Die Deutsche Krankenhaus Gesellschaft, in der sich die Kliniken zusammengeschlossen haben, ist angesichts der Pläne skeptisch: Vergütungszuschläge für "gute" Kliniken würden in der Praxis dazu führen, dass alle Patienten in den Kliniken behandelt werden wollen, bei denen die Kassen bereit sind, Qualitätszuschläge zu zahlen. Dies stehe in Widerspruch zu der gesetzlichen Vorgabe im Sozialgesetzbuch, dass von den Krankenkassen die Fahrkosten nur zum nächstgelegenen Krankenhaus getragen werden. Mehrkosten für entferntere Krankenhäuser müssen die Patienten selbst tragen. Damit würde der Zugang zur besonders prämierten und teuren Klinik schon aus Einkommensgründen nicht allen Patienten offenstehen.

Ebenfalls zu hinterfragen sei laut Verband die Signalwirkung, die von der Einteilung der Kliniken in gute und schlechte auf die Patienten ausgeht. Derzeit würden rund 1000 Kliniken etwa 150 000 Patienten mit Hüftprothesen versorgen. Würden alle Patienten in Kliniken mit Qualitätszuschlägen gehen wollen, könnte dies in der Praxis niemals ohne lange Wartezeiten realisiert werden. Tausendfach würden sich aber die Patienten, die den Zugang zu den prämierten Kliniken nicht erreichen, benachteiligt fühlen.
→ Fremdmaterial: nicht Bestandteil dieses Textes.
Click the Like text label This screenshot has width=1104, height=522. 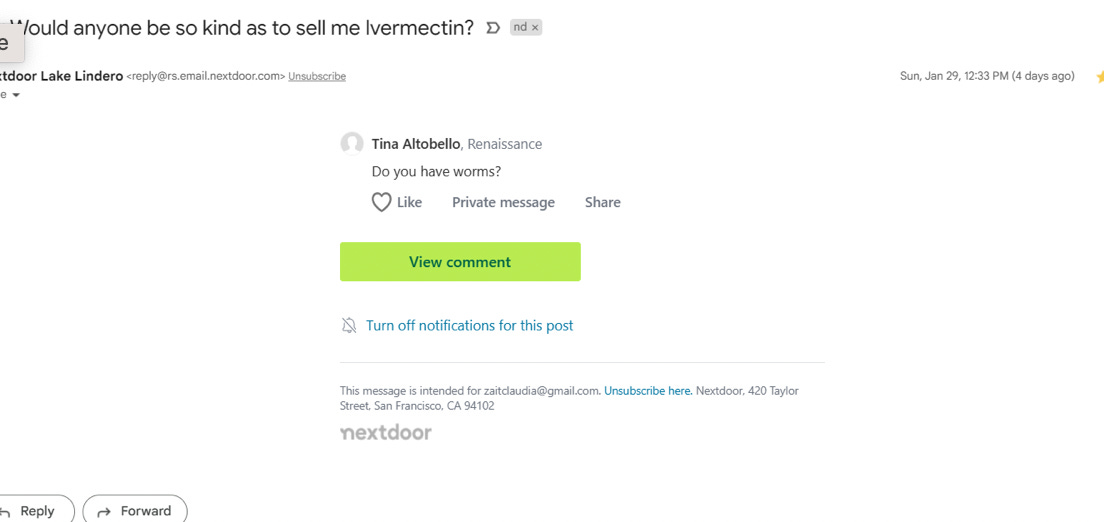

Wie schwierig die Qualitätsmessung im Gesundheitswesen ist, zeigt sich heute schon an Ärzteranglisten, die von Magazinen veröffentlicht werden. Regelmäßig zweifelt die Konkurrenz der ausgezeichneten Ärzte an den Maßstäben der Erhebung und führt andere Auszeichnungen an, bei denen sie selbst doch viel besser abgeschnitten haben.